Op 28 maart 2013 is het Openbaar Ministerie in hoger beroep gegaan tegen dit vonnis. Op
4 december 2013 heeft het Openbaar Ministerie de volgende stukken aan het dossier toegevoegd:
- -
Een drietal VIK (afdeling Veiligheid, Integriteit en Klachten) rapportages, respectievelijk gedateerd 3 april 2013, 9 april 2013 en 23 april 2013, inhoudende een nader onderzoek naar het proces rond de registratie van de telefoontaps in deze strafzaak;
- -
Een proces-verbaal van bevindingen gedateerd 25 augustus 2014 van interceptie coördinator en brigadier van politie [verbalisant] .
Op 20 mei 2014 zijn bij de rechter-commissaris, belast met de behandeling van strafzaken in deze rechtbank, (op verzoek van de officier van justitie) twee verbalisanten die bij het uitwerken van de taps in het voorbereidend onderzoek betrokken waren als getuige gehoord alsmede (op verzoek van de verdediging) een tweetal onderzoekers, werkzaam bij de afdeling VIK.
Het gerechtshof Amsterdam heeft bij arrest van 27 januari 2015 voornoemd vonnis van de rechtbank vernietigd en het Openbaar Ministerie ontvankelijk verklaard in de vervolging. Het hof heeft de onjuiste of onvolledige wijze van verbaliseren aangemerkt als een vormverzuim, begaan bij het voorbereidend onderzoek in deze strafzaak, en is vervolgens nagegaan of dit vormverzuim onherstelbaar is. Het hof heeft daartoe overwogen dat de opnamen van de tapgesprekken zich in het dossier bevinden, waardoor de rechter in de gelegenheid is deze te onderzoeken en zich een oordeel te vormen over de bewijswaarde ervan, mede gelet op de hernieuwde uitwerking van de tapgesprekken in het VIK-rapport.
Bij een voortgezette behandeling van de zaak heeft verdachte, dankzij de beschikbaarheid van die opnamen, de mogelijkheid zich daarover uit te laten ter voorkoming van het maken van inbreuk op het recht van verdachte op een eerlijke behandeling van zijn strafzaak.
Nu het geconstateerde vormverzuim (in elk geval voor een gedeelte) is hersteld, dan wel de mogelijkheid tot herstel alsnog bestaat, is het hof van oordeel dat reeds hierom geen grond aanwezig is het Openbaar Ministerie niet-ontvankelijk te verklaren in de vervolging.

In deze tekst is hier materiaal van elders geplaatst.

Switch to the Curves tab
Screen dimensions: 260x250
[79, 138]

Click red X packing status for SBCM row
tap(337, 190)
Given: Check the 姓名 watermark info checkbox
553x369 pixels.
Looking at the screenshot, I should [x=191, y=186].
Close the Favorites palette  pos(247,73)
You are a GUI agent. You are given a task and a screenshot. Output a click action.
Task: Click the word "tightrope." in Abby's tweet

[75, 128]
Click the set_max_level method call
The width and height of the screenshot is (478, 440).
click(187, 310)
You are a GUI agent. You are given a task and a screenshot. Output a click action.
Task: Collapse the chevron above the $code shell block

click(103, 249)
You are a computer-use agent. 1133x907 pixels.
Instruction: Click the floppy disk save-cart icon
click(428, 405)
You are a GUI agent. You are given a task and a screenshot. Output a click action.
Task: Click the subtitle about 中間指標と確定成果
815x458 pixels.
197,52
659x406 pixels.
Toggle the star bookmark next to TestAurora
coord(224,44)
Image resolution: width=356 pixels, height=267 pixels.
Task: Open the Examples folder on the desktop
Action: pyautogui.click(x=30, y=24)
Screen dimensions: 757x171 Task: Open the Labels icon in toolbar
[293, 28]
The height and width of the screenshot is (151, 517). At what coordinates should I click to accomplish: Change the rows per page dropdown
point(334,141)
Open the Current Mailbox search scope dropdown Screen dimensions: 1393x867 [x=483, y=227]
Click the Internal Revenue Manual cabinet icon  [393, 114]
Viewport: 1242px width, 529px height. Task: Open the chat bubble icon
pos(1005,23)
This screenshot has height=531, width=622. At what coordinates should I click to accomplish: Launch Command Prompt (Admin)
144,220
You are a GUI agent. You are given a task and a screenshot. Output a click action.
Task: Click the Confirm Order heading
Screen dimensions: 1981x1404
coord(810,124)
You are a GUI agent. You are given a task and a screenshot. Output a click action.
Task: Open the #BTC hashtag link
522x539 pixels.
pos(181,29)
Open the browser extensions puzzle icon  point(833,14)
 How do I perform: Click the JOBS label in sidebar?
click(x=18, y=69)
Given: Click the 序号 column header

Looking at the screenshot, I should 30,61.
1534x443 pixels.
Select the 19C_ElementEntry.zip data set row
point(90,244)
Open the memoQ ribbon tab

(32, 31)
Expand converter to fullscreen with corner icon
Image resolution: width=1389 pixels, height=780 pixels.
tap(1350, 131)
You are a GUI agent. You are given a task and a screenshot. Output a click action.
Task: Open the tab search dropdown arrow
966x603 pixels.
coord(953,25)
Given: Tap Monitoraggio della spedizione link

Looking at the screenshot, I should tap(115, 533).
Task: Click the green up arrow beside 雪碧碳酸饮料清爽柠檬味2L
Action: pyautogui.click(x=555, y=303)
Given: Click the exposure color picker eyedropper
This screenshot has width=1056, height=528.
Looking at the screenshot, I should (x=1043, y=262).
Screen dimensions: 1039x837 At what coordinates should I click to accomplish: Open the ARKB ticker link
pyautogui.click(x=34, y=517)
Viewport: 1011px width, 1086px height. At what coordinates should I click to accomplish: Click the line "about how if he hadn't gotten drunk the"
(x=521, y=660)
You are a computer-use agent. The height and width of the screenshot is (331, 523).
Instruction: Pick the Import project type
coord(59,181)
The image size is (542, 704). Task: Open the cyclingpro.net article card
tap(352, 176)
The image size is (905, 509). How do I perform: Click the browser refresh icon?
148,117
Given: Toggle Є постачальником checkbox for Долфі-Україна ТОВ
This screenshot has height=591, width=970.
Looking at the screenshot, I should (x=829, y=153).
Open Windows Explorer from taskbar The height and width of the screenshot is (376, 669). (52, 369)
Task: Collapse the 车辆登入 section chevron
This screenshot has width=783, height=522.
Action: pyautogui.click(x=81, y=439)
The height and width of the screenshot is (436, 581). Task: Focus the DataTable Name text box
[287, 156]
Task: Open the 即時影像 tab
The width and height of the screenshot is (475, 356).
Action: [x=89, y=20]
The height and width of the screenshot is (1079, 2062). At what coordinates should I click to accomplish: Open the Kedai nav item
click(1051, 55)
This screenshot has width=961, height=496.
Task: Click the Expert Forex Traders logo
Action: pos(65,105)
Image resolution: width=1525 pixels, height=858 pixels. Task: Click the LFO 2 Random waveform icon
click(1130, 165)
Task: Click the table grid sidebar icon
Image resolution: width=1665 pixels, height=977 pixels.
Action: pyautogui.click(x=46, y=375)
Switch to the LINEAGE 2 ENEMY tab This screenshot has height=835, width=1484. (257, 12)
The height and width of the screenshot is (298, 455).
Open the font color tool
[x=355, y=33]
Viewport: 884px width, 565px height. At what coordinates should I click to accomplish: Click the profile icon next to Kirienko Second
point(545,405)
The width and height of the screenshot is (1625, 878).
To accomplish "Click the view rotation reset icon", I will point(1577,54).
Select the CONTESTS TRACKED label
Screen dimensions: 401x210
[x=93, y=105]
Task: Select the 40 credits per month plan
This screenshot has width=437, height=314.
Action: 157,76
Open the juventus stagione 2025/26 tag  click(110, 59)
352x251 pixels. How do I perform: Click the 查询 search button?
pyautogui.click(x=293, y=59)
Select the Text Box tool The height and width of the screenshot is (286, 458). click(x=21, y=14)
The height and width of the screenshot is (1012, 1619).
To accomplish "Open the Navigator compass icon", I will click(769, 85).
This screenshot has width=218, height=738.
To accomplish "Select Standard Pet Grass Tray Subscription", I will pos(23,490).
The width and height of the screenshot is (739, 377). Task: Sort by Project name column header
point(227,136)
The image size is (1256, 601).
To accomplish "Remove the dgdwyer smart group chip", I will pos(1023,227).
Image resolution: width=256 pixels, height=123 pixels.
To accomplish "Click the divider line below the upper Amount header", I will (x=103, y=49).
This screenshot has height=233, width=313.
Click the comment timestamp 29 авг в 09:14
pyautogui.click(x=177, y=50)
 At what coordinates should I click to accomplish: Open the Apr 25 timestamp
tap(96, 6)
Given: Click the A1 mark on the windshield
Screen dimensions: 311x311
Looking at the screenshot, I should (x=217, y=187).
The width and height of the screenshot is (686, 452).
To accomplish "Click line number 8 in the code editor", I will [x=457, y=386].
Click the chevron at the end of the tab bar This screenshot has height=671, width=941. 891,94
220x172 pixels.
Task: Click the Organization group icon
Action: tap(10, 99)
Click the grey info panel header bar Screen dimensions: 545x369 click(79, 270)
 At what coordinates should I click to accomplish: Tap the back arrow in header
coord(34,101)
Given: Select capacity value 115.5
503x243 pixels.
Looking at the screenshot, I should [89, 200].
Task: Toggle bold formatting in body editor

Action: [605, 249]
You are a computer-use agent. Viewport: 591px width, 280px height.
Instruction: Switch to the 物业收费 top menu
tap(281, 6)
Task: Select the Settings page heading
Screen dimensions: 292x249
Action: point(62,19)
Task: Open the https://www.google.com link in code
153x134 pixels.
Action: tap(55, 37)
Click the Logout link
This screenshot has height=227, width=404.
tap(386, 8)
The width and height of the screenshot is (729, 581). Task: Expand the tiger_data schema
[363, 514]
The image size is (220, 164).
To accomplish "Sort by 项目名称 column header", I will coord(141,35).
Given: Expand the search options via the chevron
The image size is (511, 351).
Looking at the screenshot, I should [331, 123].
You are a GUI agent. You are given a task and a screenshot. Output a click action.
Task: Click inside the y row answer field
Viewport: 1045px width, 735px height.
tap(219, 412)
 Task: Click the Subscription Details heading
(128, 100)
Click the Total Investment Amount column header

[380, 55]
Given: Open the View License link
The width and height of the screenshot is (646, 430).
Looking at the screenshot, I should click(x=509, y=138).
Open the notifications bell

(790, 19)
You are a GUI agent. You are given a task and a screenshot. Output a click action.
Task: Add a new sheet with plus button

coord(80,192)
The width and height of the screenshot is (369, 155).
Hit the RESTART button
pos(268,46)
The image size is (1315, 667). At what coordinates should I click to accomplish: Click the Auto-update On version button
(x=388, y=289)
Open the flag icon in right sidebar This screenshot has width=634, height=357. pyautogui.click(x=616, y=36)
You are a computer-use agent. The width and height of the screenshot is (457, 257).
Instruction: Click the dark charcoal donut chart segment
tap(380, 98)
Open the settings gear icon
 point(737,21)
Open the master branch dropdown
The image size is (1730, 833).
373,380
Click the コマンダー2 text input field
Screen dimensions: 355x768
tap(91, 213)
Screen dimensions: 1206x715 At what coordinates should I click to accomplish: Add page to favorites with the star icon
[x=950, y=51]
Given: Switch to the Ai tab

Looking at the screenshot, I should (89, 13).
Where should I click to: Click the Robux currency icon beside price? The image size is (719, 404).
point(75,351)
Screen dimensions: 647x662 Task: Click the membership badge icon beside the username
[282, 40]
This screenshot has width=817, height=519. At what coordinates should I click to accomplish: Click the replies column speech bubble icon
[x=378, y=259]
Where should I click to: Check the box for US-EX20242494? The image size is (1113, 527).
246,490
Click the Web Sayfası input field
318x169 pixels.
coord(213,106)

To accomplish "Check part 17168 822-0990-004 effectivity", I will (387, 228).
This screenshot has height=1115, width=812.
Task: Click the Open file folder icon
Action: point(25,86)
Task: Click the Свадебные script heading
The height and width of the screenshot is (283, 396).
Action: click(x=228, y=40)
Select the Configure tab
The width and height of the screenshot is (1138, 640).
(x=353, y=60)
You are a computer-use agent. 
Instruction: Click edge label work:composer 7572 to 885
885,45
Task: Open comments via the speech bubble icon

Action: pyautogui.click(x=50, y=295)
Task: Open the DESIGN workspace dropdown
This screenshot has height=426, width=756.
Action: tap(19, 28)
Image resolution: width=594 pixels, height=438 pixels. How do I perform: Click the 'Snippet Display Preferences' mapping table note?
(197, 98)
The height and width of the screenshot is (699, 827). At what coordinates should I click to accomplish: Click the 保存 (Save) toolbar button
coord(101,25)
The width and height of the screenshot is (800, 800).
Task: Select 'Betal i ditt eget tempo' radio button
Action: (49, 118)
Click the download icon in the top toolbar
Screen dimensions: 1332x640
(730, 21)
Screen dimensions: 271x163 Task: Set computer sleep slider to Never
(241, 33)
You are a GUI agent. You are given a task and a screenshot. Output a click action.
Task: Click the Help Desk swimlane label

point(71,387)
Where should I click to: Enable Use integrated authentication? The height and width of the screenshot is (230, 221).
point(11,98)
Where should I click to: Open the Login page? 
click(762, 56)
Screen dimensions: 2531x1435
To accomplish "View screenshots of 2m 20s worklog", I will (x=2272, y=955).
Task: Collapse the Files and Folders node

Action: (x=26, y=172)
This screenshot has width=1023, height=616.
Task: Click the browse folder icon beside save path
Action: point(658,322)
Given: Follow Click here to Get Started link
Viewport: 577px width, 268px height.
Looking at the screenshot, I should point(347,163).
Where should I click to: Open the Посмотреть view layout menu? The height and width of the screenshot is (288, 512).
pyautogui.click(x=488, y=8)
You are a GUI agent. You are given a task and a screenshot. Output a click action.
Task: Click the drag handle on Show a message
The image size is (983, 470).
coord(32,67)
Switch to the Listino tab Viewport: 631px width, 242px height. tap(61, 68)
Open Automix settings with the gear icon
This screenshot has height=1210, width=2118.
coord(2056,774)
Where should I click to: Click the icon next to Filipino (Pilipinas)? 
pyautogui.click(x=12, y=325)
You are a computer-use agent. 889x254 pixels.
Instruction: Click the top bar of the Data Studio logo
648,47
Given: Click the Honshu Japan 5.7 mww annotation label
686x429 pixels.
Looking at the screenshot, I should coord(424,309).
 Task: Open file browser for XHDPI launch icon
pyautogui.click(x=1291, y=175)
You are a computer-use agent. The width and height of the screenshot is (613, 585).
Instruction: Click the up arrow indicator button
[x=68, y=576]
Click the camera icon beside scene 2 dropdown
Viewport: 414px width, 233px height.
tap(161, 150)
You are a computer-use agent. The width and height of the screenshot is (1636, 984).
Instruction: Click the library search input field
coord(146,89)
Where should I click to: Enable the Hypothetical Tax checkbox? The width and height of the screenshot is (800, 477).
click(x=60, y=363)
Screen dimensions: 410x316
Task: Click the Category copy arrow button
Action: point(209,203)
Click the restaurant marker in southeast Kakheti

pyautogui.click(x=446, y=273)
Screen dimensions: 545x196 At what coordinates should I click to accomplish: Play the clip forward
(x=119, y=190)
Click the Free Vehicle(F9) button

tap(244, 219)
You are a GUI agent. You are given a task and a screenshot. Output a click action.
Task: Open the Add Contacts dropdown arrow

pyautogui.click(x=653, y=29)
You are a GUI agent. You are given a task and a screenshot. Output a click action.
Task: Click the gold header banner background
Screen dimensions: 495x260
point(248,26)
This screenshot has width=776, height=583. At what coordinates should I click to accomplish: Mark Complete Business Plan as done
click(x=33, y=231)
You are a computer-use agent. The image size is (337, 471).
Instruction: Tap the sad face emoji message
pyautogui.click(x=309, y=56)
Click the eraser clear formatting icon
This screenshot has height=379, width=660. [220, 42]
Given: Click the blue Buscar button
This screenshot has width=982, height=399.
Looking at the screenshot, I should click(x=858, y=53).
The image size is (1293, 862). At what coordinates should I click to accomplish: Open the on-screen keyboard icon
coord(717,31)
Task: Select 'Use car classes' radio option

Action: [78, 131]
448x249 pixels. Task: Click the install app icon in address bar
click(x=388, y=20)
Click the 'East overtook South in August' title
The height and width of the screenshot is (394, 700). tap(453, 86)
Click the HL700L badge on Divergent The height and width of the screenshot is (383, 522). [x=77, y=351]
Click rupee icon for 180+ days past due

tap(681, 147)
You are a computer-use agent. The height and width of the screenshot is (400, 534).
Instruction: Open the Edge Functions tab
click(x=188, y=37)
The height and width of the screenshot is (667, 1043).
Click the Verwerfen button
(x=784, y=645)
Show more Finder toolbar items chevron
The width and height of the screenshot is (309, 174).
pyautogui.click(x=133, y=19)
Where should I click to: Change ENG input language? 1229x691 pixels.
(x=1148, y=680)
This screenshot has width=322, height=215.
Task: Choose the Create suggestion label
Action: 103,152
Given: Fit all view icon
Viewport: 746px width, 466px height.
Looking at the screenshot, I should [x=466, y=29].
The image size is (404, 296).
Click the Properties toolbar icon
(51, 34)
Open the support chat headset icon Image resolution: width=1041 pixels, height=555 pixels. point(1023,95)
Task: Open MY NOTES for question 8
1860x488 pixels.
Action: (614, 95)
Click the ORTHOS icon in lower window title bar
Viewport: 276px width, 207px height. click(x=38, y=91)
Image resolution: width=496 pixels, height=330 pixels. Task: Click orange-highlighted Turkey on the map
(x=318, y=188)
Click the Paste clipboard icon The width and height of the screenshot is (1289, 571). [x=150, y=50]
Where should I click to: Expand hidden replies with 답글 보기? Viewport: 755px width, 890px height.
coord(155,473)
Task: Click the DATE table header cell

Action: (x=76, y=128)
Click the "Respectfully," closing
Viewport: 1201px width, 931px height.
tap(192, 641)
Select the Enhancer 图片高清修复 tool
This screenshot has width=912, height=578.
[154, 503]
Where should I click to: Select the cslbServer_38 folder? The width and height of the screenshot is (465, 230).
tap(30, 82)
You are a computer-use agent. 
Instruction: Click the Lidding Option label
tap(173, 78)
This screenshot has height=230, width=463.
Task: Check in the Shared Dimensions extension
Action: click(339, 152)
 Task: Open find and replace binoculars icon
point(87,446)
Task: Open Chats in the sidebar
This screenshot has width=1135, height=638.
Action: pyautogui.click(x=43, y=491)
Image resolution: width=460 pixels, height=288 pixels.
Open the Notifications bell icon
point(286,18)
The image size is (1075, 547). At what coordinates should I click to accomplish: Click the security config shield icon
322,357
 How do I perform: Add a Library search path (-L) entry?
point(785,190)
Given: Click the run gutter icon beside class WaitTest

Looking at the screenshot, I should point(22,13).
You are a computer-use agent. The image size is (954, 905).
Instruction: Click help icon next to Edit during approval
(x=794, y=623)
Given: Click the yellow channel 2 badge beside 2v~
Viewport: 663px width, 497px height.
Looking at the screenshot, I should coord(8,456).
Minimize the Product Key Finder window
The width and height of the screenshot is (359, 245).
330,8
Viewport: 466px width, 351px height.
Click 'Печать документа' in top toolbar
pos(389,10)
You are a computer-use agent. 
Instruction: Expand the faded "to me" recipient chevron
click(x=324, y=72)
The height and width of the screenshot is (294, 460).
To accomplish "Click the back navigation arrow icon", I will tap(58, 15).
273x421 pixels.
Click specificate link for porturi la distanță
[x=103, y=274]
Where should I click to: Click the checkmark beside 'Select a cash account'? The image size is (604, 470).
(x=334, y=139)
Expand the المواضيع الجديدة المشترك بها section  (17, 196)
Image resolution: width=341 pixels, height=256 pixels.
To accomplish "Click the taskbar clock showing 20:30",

De zaak is teruggewezen naar deze rechtbank, teneinde met inachtneming van dit arrest recht te doen.
De verdediging heeft tegen dit arrest cassatie ingesteld. Bij arrest van 6 oktober 2015 heeft de Hoge Raad verdachte niet-ontvankelijk verklaard in het beroep in cassatie, omdat het arrest van het hof geen einduitspraak betrof.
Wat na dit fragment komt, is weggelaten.